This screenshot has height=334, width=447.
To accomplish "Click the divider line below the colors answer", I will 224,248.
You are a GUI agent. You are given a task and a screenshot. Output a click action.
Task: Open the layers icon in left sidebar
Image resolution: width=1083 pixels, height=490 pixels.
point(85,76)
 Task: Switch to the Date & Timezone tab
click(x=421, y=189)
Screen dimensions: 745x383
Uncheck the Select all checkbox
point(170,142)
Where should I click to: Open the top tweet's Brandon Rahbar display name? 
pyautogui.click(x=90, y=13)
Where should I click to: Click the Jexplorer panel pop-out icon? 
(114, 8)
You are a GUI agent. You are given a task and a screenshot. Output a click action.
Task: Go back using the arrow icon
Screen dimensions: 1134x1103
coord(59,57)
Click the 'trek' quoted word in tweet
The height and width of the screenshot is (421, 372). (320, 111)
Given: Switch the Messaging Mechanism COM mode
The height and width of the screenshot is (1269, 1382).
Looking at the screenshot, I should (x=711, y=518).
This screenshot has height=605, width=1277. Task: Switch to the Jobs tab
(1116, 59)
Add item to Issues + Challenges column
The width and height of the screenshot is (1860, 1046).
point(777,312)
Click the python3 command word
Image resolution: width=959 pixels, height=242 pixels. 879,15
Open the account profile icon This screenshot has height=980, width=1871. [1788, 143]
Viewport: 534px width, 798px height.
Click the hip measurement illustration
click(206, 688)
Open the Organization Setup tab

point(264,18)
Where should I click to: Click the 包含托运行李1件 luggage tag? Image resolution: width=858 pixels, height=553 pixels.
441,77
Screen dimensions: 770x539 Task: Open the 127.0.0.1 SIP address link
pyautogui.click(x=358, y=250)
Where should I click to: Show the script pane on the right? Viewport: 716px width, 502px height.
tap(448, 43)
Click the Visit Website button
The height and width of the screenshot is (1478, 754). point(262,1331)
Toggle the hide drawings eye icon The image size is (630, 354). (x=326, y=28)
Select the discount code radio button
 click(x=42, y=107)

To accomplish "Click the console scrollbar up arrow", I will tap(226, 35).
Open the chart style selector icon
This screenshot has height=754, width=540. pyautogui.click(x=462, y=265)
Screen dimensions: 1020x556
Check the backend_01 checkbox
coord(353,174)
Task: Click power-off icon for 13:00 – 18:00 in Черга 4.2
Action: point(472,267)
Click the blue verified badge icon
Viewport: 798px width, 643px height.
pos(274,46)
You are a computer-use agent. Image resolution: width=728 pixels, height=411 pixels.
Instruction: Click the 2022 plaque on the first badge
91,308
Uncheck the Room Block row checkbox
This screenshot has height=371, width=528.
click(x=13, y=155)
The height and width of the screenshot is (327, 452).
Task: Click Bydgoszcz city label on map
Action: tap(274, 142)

> Problem to solve
Beginning with the first line of the listing above, print each line exactly until you have printed the line that contains "Task: Go back using the arrow icon".

> Response to the task
This screenshot has height=334, width=447.
To accomplish "Click the divider line below the colors answer", I will 224,248.
You are a GUI agent. You are given a task and a screenshot. Output a click action.
Task: Open the layers icon in left sidebar
Image resolution: width=1083 pixels, height=490 pixels.
point(85,76)
 Task: Switch to the Date & Timezone tab
click(x=421, y=189)
Screen dimensions: 745x383
Uncheck the Select all checkbox
point(170,142)
Where should I click to: Open the top tweet's Brandon Rahbar display name? 
pyautogui.click(x=90, y=13)
Where should I click to: Click the Jexplorer panel pop-out icon? 
(114, 8)
You are a GUI agent. You are given a task and a screenshot. Output a click action.
Task: Go back using the arrow icon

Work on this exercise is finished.